Muchos cristianos hoy se sienten inseguros sobre cómo hablar de su fe. Vivimos en una época en la que pocas personas comparten nuestras creencias sobre Dios, la Biblia o el sentido de la vida. Esto puede ser intimidante. Pero la buena noticia es que el Espíritu Santo sigue obrando, y la gente sigue abierta a escuchar acerca de Jesús, a menudo de maneras inesperadas.
Las personas seculares quizás no lo saben, pero están profundamente moldeadas por ideas cristianas. Conceptos como la dignidad humana, la igualdad, la compasión y la justicia tienen raíces en la cosmovisión bíblica. Como señala Glen Scrivener, respiramos aire cristiano aunque no lo sepamos. Esto nos da un hermoso punto de partida para la conversación.
En lugar de sentir vergüenza o ponernos a la defensiva, podemos apoyarnos en el mensaje único del cristianismo. El evangelio no es un conjunto de reglas ni una agenda política: es la historia de un Dios que nos ama tanto que se hizo uno de nosotros, murió por nuestros pecados y resucitó. Esa historia tiene poder, incluso en una era escéptica.

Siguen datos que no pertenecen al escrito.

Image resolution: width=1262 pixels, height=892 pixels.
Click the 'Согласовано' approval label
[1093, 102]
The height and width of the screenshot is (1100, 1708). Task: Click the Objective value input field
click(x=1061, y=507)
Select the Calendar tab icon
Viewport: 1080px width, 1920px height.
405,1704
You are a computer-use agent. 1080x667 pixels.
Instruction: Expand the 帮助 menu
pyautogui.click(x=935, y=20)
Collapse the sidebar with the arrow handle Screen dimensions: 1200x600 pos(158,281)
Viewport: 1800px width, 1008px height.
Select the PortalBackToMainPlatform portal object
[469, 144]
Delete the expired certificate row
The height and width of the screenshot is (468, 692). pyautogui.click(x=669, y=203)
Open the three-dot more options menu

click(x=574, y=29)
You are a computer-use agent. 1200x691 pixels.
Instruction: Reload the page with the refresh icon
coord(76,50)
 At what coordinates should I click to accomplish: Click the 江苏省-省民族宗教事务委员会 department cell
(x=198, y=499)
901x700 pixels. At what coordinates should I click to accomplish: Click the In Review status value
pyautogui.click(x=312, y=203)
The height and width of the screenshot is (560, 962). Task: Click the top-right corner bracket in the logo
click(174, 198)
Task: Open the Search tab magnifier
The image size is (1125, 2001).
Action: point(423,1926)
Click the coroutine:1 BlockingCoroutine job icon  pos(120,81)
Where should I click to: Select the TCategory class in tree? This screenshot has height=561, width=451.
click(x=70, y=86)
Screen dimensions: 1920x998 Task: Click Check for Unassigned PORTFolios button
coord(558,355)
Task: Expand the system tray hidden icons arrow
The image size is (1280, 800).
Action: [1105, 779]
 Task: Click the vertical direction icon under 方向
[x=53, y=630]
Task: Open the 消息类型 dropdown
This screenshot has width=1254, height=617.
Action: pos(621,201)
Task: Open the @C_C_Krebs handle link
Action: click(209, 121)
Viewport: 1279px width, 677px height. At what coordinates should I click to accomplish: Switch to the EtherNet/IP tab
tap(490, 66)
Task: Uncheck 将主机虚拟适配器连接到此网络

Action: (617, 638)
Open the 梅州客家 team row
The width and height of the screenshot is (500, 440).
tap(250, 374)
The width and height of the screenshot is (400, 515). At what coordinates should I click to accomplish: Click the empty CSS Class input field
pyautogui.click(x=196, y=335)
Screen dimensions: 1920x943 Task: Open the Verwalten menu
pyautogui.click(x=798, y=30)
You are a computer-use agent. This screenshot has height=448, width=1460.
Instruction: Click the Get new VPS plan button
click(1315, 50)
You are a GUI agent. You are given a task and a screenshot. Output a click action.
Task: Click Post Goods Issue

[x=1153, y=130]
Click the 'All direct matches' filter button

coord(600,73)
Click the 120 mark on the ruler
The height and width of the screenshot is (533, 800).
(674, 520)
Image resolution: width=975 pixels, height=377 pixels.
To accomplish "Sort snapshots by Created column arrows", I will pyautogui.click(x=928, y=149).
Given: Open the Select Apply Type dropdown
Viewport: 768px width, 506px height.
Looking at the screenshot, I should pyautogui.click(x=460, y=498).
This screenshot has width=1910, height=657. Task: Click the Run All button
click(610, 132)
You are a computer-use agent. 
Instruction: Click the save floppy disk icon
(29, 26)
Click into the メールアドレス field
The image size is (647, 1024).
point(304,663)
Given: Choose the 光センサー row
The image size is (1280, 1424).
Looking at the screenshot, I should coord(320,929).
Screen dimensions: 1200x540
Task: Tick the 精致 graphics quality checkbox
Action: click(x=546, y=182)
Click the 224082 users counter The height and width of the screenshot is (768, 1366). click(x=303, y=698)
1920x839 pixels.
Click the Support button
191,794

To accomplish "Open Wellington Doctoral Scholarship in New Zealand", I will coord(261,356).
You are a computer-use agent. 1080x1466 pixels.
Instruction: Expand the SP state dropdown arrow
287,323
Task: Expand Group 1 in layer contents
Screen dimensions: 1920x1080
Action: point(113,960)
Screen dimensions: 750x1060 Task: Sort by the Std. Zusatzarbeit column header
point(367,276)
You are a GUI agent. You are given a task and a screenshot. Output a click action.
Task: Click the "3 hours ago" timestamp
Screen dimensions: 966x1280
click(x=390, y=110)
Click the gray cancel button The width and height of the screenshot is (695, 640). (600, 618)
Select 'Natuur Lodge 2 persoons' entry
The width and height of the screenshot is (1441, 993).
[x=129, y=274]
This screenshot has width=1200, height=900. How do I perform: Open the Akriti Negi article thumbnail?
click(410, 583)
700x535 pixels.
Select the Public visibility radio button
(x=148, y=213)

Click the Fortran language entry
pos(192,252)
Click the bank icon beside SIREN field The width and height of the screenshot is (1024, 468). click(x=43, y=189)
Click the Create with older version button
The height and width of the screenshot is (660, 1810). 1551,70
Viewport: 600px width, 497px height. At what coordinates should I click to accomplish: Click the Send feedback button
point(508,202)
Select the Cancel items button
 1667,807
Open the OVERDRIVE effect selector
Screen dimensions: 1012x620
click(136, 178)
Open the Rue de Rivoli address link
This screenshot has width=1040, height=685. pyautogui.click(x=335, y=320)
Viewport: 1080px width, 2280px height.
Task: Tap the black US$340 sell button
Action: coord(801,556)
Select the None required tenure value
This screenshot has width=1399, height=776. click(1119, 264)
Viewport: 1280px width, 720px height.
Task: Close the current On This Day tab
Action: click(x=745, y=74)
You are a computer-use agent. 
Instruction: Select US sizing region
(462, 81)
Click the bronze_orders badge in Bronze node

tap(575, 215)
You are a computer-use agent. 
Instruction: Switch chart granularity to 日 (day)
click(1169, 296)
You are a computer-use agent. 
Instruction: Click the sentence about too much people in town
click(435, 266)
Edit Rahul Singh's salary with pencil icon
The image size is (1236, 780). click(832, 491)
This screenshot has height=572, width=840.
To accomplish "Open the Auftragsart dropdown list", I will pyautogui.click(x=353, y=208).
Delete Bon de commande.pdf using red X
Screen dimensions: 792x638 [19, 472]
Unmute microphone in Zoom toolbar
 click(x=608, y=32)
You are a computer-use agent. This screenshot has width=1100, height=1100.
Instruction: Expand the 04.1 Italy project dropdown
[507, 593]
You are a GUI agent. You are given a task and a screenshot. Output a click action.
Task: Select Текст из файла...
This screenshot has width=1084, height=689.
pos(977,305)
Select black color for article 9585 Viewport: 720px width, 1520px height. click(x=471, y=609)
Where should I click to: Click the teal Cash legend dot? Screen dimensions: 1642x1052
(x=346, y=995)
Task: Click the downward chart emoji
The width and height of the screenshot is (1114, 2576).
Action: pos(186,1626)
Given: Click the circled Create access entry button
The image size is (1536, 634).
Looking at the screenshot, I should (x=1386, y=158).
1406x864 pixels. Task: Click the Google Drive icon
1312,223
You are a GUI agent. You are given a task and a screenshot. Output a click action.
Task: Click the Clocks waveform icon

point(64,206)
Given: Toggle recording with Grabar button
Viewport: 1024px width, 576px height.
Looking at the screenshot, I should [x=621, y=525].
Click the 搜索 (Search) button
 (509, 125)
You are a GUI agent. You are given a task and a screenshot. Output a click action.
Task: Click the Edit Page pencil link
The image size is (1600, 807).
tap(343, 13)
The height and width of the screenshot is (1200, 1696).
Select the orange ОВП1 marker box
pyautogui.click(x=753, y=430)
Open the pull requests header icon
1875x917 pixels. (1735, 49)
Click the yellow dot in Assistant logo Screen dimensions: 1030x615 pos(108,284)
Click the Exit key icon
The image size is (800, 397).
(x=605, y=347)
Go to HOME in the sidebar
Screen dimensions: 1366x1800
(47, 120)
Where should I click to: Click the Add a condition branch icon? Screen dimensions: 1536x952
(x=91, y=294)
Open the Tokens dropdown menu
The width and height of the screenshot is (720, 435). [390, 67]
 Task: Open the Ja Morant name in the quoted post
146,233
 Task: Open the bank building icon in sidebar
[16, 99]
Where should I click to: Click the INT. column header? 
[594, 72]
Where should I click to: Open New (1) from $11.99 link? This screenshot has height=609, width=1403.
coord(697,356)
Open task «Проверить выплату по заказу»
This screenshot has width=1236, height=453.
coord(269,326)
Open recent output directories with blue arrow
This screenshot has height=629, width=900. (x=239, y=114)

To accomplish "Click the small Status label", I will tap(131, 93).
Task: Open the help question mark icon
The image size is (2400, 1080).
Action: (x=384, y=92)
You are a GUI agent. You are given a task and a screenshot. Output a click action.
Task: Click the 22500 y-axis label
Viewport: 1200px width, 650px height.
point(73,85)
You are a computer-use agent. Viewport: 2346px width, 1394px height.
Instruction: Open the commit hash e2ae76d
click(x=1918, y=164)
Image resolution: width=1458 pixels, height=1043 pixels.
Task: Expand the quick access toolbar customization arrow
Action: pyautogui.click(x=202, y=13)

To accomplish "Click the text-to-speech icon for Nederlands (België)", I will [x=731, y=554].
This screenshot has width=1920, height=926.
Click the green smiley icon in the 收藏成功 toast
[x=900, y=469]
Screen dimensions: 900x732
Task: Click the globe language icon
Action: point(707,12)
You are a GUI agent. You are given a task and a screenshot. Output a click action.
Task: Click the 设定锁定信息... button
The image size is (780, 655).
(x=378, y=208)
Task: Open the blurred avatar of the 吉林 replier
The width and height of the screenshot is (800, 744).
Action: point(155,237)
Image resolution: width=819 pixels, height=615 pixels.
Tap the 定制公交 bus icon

Encontrando puntos en común sin comprometer la verdad
Cuando hablamos con personas que no comparten nuestras creencias, es tentador diluir el evangelio o parecer confrontacionales. Ninguno de los dos enfoques funciona bien. En cambio, podemos buscar puntos de conexión. Por ejemplo, muchas personas se preocupan profundamente por la justicia, el perdón o el propósito. Estos son temas que la Biblia aborda de manera hermosa.
Jesús mismo fue un maestro en encontrar a las personas donde estaban. Hacía preguntas, contaba historias y mostraba un interés genuino en los individuos. Podemos seguir su ejemplo escuchando más de lo que hablamos y compartiendo nuestras propias experiencias de la gracia de Dios de manera natural.
Recuerda que la meta no es ganar una discusión, sino presentar a alguien al Cristo vivo. Como dice 1 Pedro 3:15: “Estén siempre preparados para responder a todo el que les pida razón de la esperanza que hay en ustedes. Pero háganlo con gentileza y respeto”.
Abrazando las particularidades cristianas como fortalezas
Algunos aspectos del cristianismo pueden parecer extraños para los de afuera: la idea de un nacimiento virginal, la resurrección o la Trinidad. Pero en lugar de minimizarlos, podemos explicar cómo dan sentido a nuestra experiencia humana. Por ejemplo, la cruz nos muestra que Dios es justo y misericordioso. La resurrección nos da la esperanza de que la muerte no es el final.
En un mundo que a menudo se siente quebrado, el evangelio ofrece una historia coherente sobre de dónde venimos, qué salió mal y cómo las cosas pueden restaurarse. La gente anhela esperanza, y nosotros tenemos la mejor noticia de todas. Así que no temas ser “raro” de una manera que apunte a Jesús.
“Porque de tal manera amó Dios al mundo, que ha dado a su Hijo unigénito, para que todo aquel que en él cree no se pierda, mas tenga vida eterna.” — Juan 3:16 (RVR1960)
Pasos prácticos para conversaciones cotidianas
Aquí hay algunas formas sencillas de compartir tu fe de manera natural:
- Ora por oportunidades. Pide a Dios que abra puertas y te dé las palabras adecuadas.
- Construye amistades genuinas. La gente necesita ver tu fe en acción antes de que se interesen por tus palabras.
- Comparte tu historia. Tu testimonio es poderoso. Cuenta cómo conocer a Jesús ha cambiado tu vida.
- Haz preguntas reflexivas. Muestra curiosidad por sus creencias y experiencias.
- Invítalos a explorar. Ofrece leer la Biblia juntos o invítalos a un evento de la iglesia.
Sobre todo, confía en que Dios es quien atrae a las personas a sí mismo. Nuestro trabajo es simplemente ser testigos fieles. Como escribió Pablo en 1 Corintios 3:6: “Yo planté, Apolos regó, pero Dios ha dado el crecimiento”.
Reflexión: Una pregunta para ti
Tómate un momento para pensar en alguien en tu vida que aún no conoce a Jesús. ¿Cuál es un paso que puedes dar esta semana para mostrarle el amor de Dios de manera práctica? Podría ser una palabra amable, una oración o una invitación. El Espíritu Santo te guiará.